- **What the task asks**:
Copy out exactly, from the entries that follow, the line holding "Task: Jump an", the line holding "Open footnote (1) beside CME Margen Overnight", and all lines between them, but no pictures.

Data entries:
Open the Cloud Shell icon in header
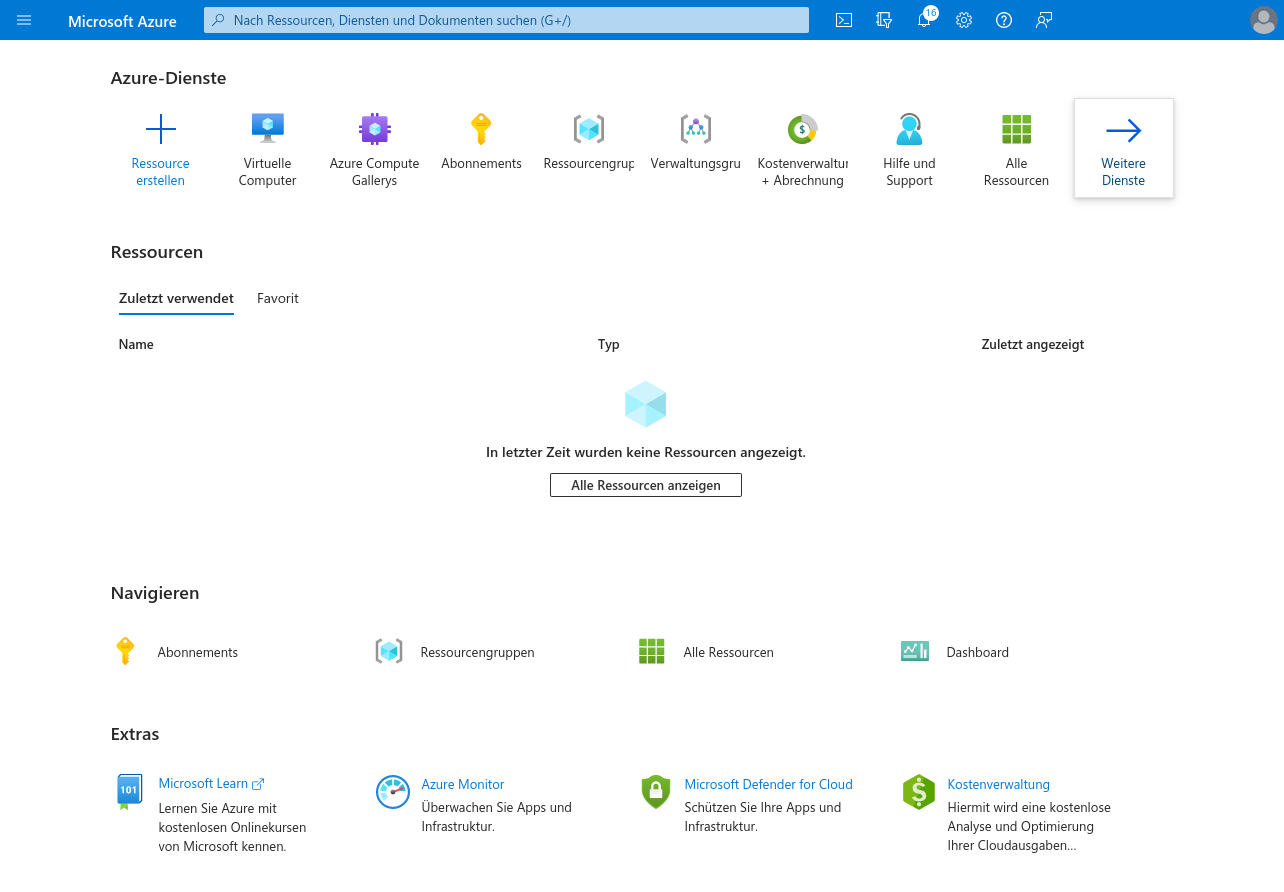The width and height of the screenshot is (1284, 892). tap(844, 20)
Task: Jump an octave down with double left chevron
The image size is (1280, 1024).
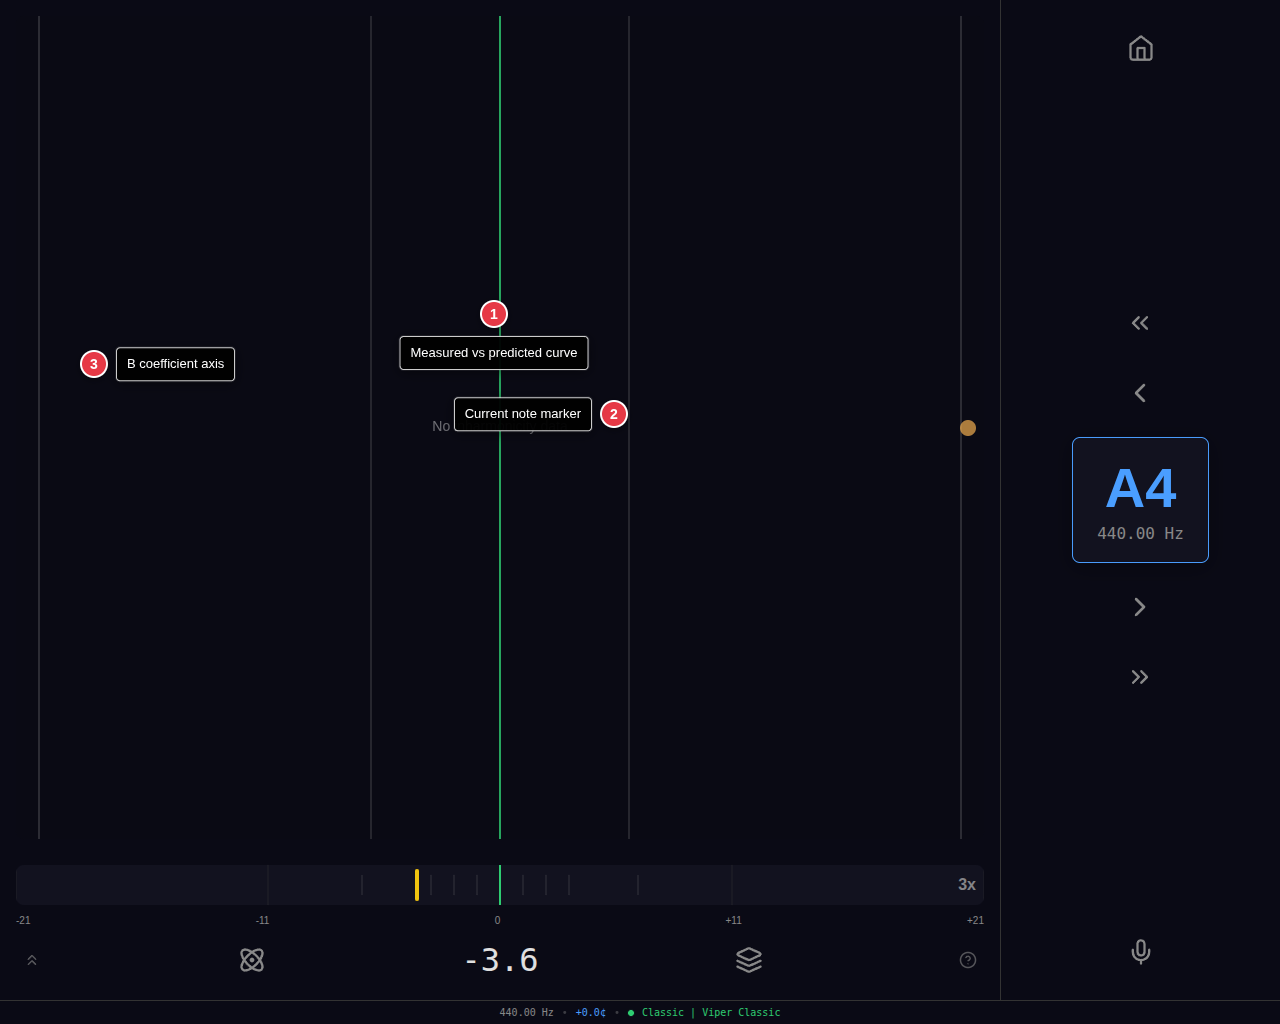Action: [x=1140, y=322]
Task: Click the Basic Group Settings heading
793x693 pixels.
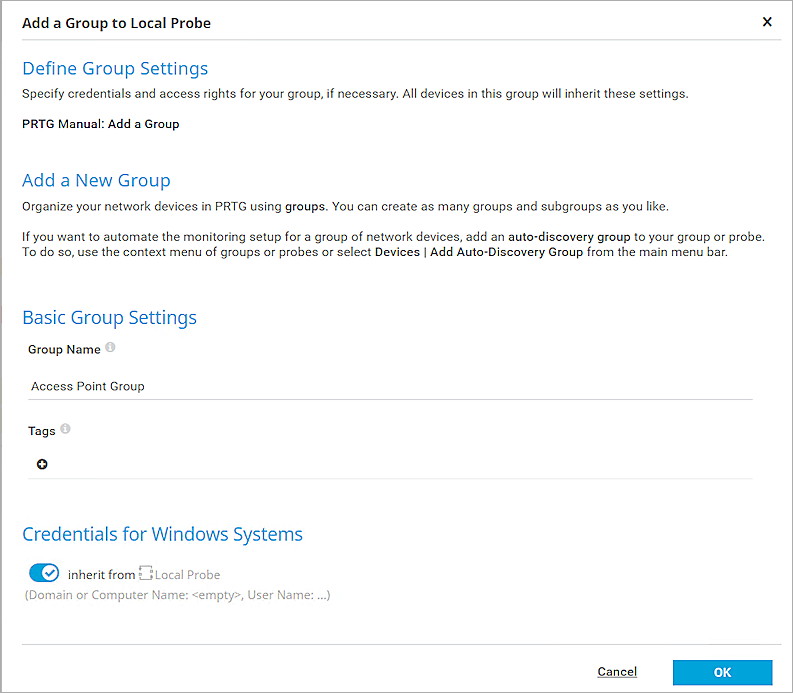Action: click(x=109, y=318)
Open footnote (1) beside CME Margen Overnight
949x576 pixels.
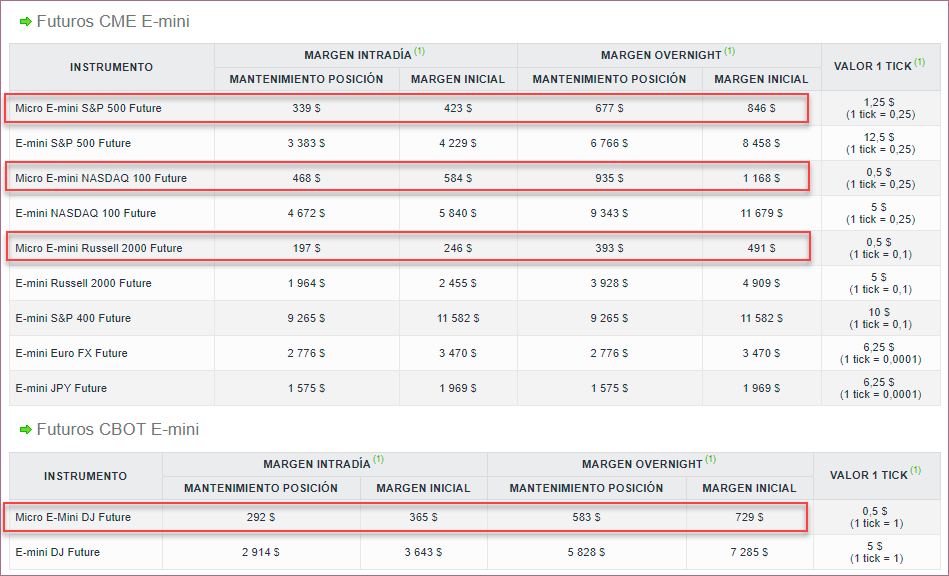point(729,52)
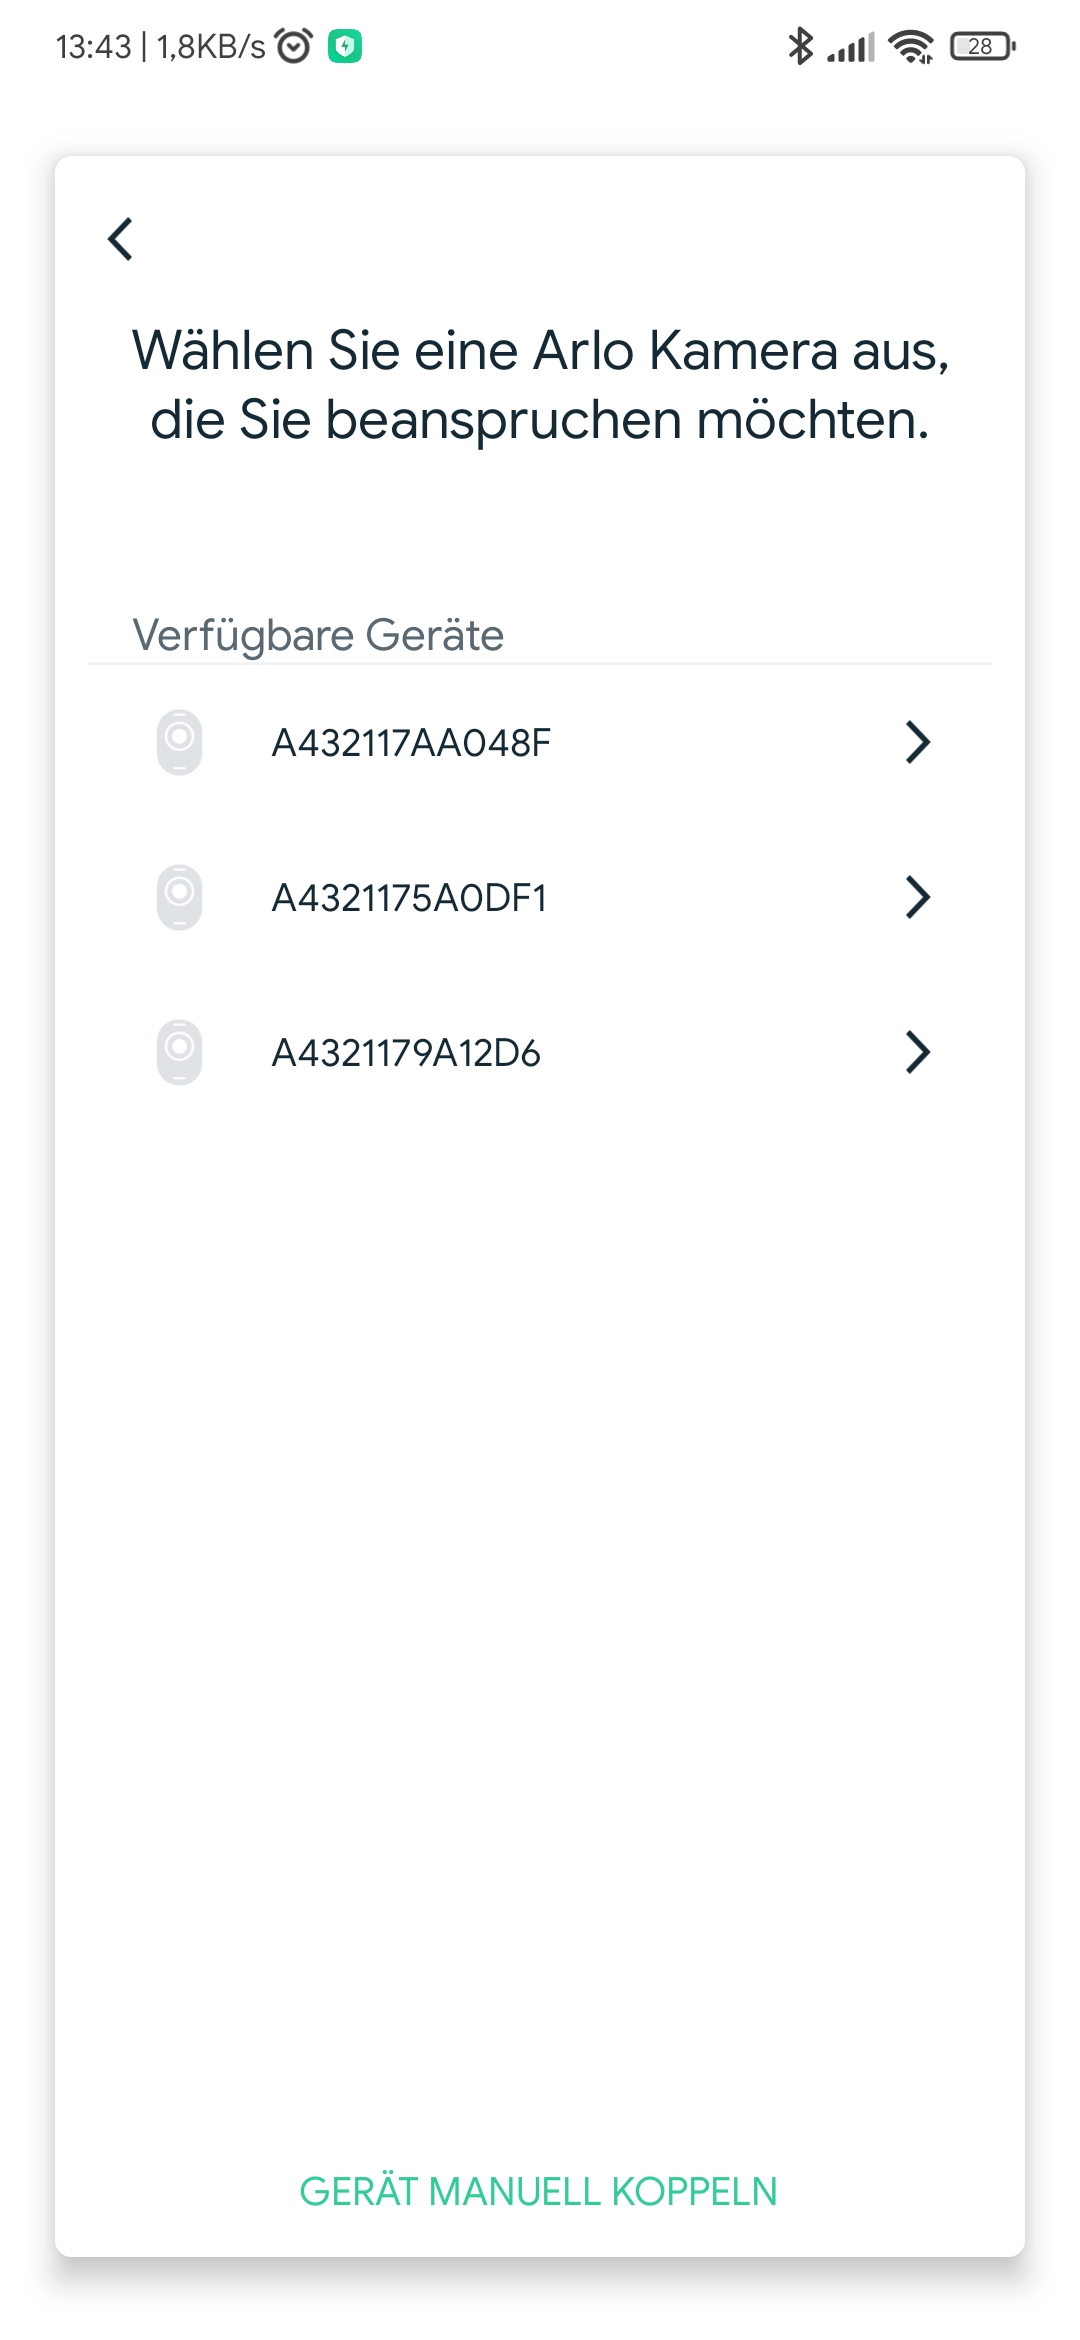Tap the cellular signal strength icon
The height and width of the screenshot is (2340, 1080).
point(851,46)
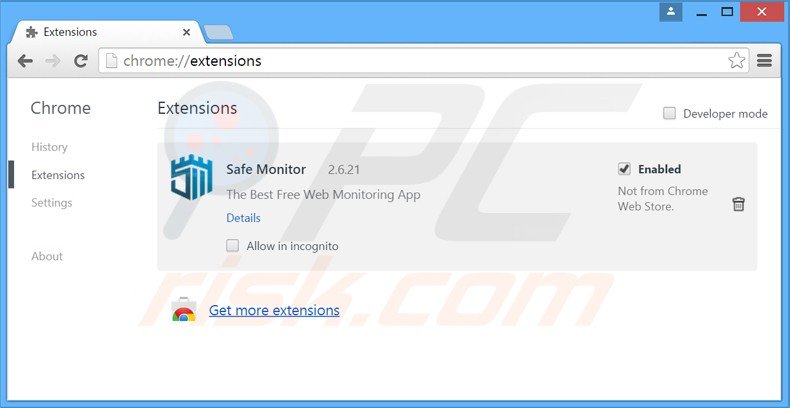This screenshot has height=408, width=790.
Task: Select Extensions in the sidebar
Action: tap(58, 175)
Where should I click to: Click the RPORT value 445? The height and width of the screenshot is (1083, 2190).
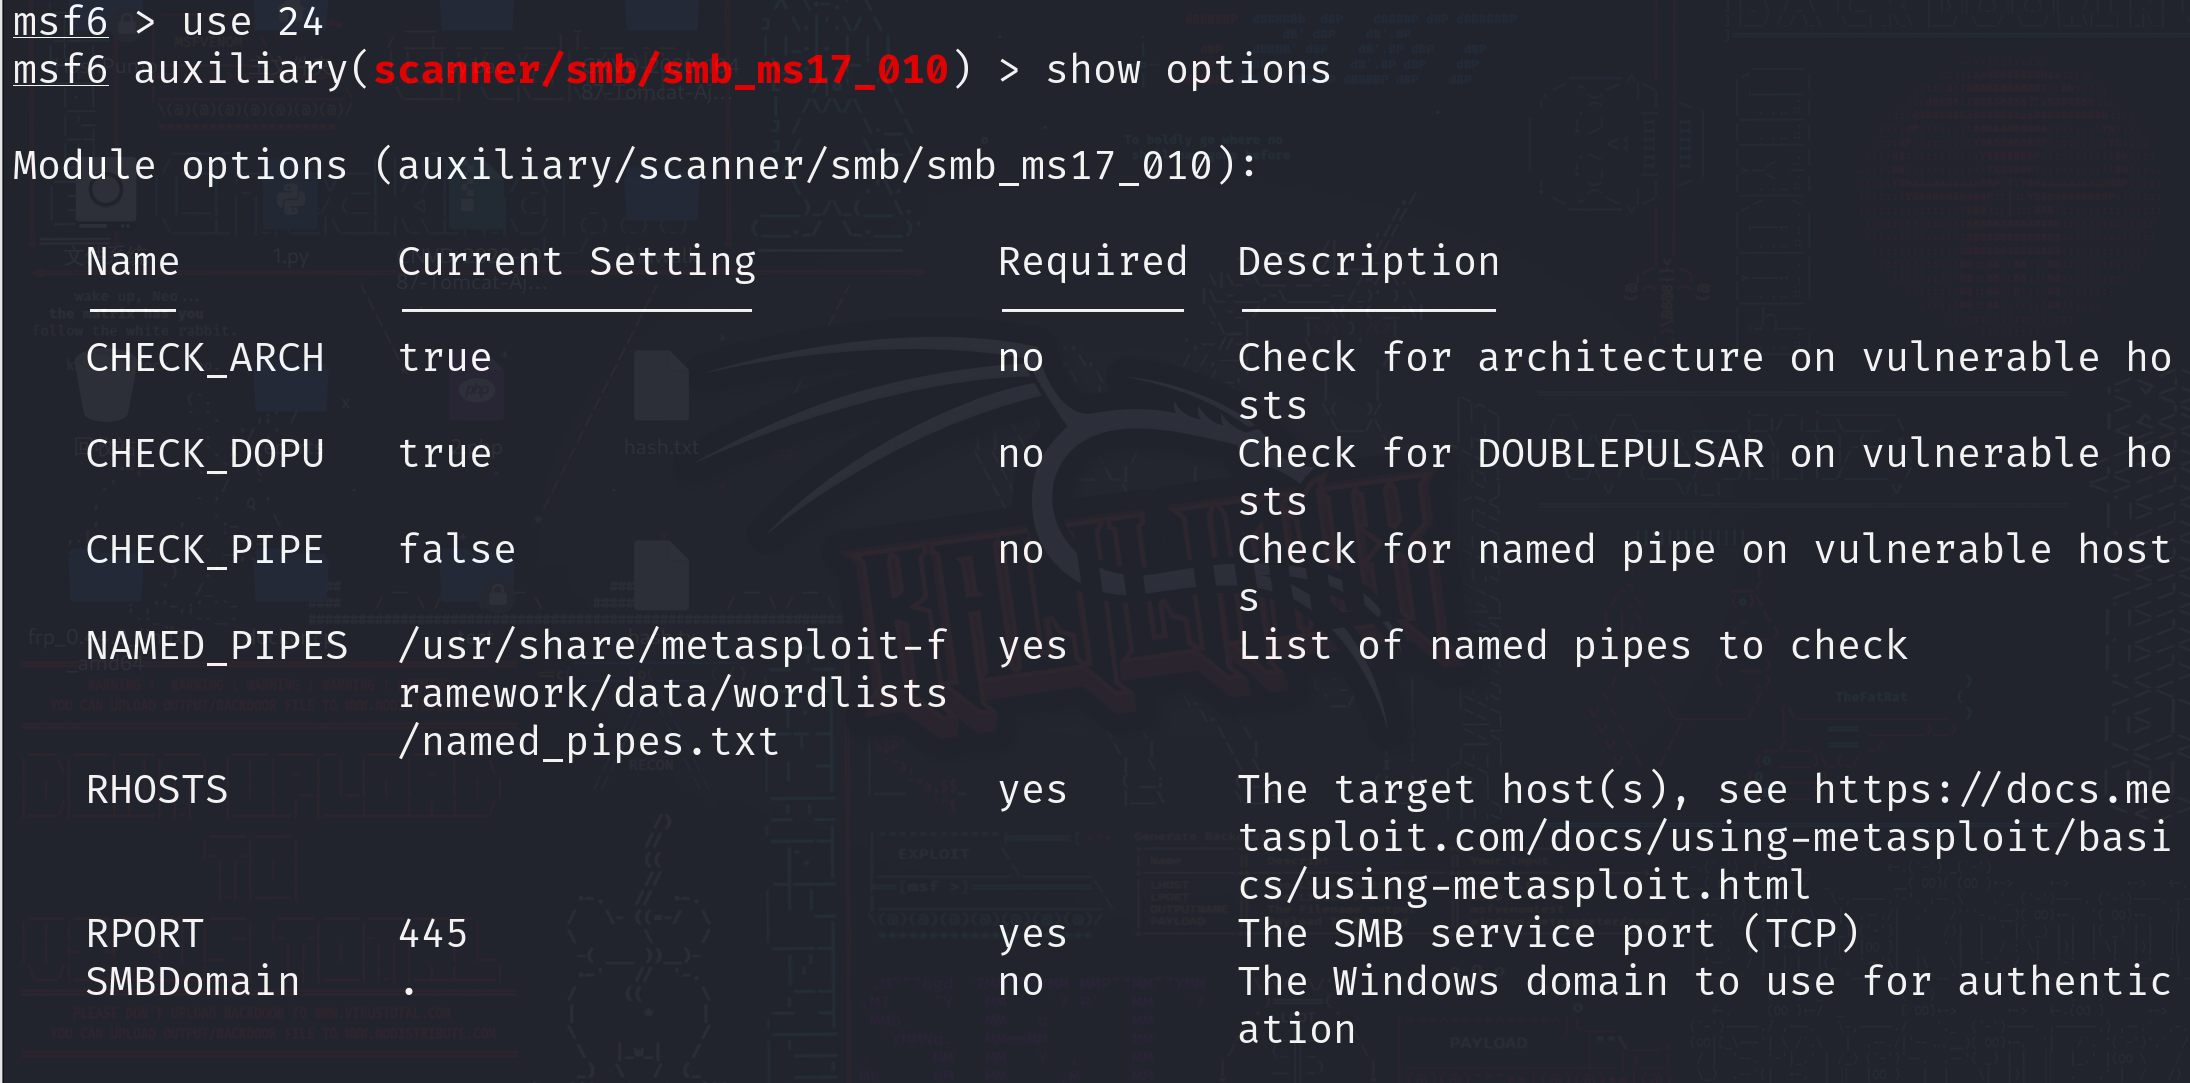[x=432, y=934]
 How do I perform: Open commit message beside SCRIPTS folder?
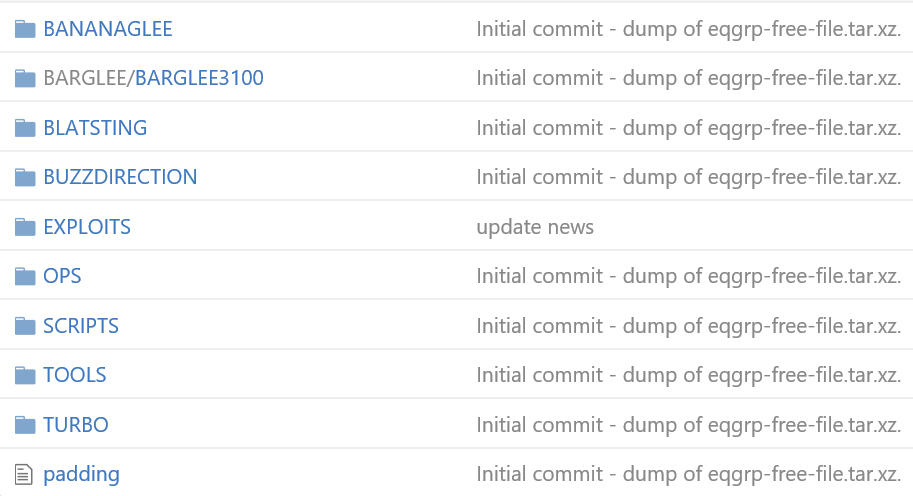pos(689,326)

- **Task solution**:
Task: Jump an octave down with double left chevron
The image size is (1280, 1024).
Action: [x=1140, y=322]
Task: Click the Basic Group Settings heading
793x693 pixels.
Action: click(x=109, y=318)
Open footnote (1) beside CME Margen Overnight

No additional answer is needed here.